My original plan was to open a day spa and work in the treatment room full-time until I could afford to hire another Esthetician to replace me. For that reason, as soon as I got my Esthetician license, I opened my day spa. And then what happened -- much to my surprise -- is that I fell in love with esthetics and with my clients, and I ended up working in the treatment room full-time for 15 years!
Below is an excerpt on this topic from my book which can be found in Chapter 8, "Your Space" under "Ownership & Management."
BEHIND THE SCENES: A Note to New Estheticians
My advice. Probably the most important piece of advice I would give to new Estheticians is this:
When you are in school and are planning your future esthetics career, you may think that you should get a job that looks a certain way and pays a certain amount. My suggestion is that you do not get too caught up in that stuff.
If you get a job where you are paid a lot but don’t learn anything or the spa owner doesn’t really know what he or she is doing, your career path will be delayed. Precious time will be lost between starting out and reaching your ultimate goals. Looking back over the last 20 years of my esthetics career, which includes being a Spa Owner and a Solo Esthetician, I would have done things differently. I wish someone would have given to me back then the advice that I am giving to you right now.
Although many of today’s esthetics licensing programs are fabulous (certainly compared to the training I got in 1999), your esthetics school really has only one requirement which is to prepare you to pass your licensing exam. It is impossible for the school to prepare you for every conceivable job or task you may encounter, due to the fact that esthetics changes all the time.
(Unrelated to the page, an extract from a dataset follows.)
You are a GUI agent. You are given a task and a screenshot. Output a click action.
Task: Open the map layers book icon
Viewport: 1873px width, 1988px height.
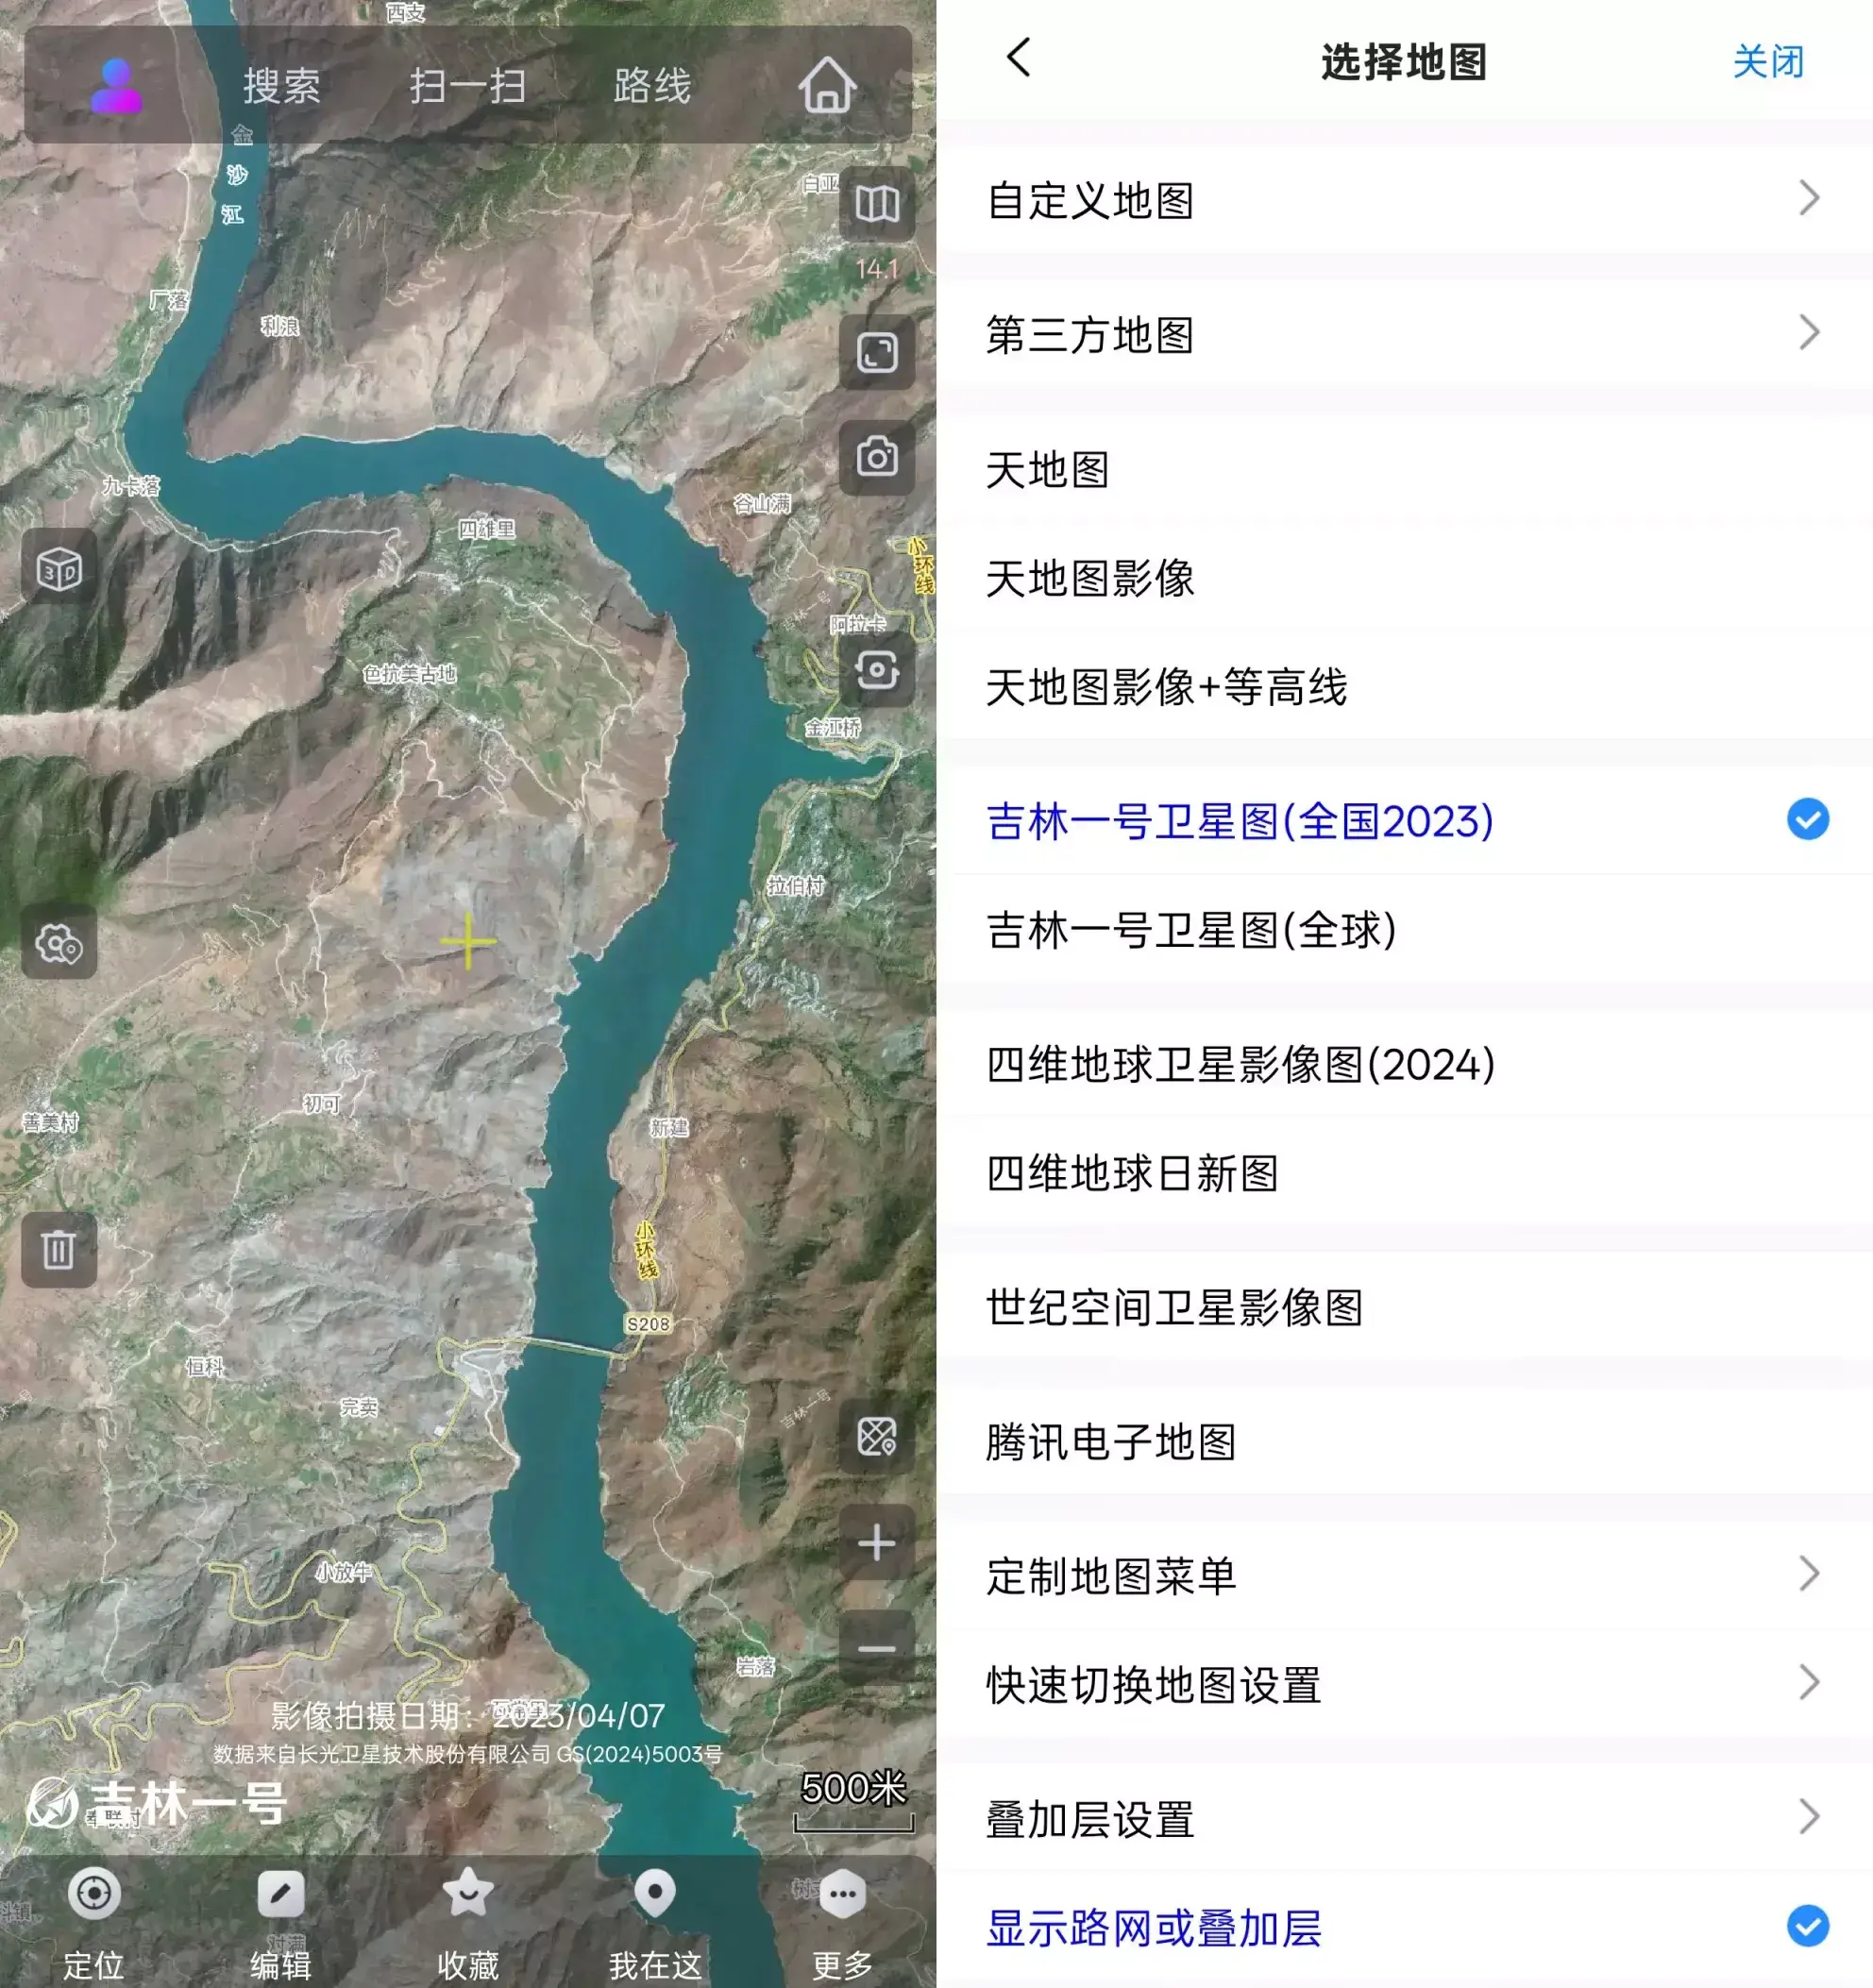click(876, 204)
Secondly, employers may not (in fact, usually don’t) have a training program in place to prepare you for the real world of esthetics. For this reason, it is essential that new Estheticians take as many classes outside of their esthetics program as possible.
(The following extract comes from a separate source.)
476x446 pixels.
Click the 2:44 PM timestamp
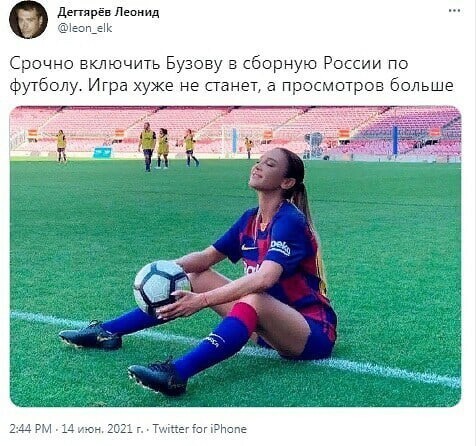coord(31,429)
Thirdly, do not expect your first job to be your dream job. In fact, don’t even look for a “dream job.” Instead, seek out a first job which offers you the opportunity to learn the most.
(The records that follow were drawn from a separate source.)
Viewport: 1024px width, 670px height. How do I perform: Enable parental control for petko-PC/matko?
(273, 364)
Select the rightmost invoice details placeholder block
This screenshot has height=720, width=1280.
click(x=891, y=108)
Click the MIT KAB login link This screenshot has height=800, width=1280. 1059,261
When you begin your esthetics career working for someone else, you will be exposed to many things that will help you when the time comes that you are ready to go out on your own. For example, you will learn how Estheticians are paid, how schedules are set, what perks might be available for employees. You learn a lot about the management side of the esthetics business as you watch how your employer does it, which will likely also expose you to management styles that you do not like. Keep in mind, sometimes the best lessons are about what not to do.
Best of all, if you work for somebody else, you can make your newbie mistakes on somebody else’s clients which is a heck of a lot better than making them on your own clients. Your first few facials in the treatment room might not be your best, so think like an athlete and practice, practice, practice. Practice your moves on your friends, your family, and even your pets! For obvious reasons, this is so much better than making those first newbie mistakes on your own clients.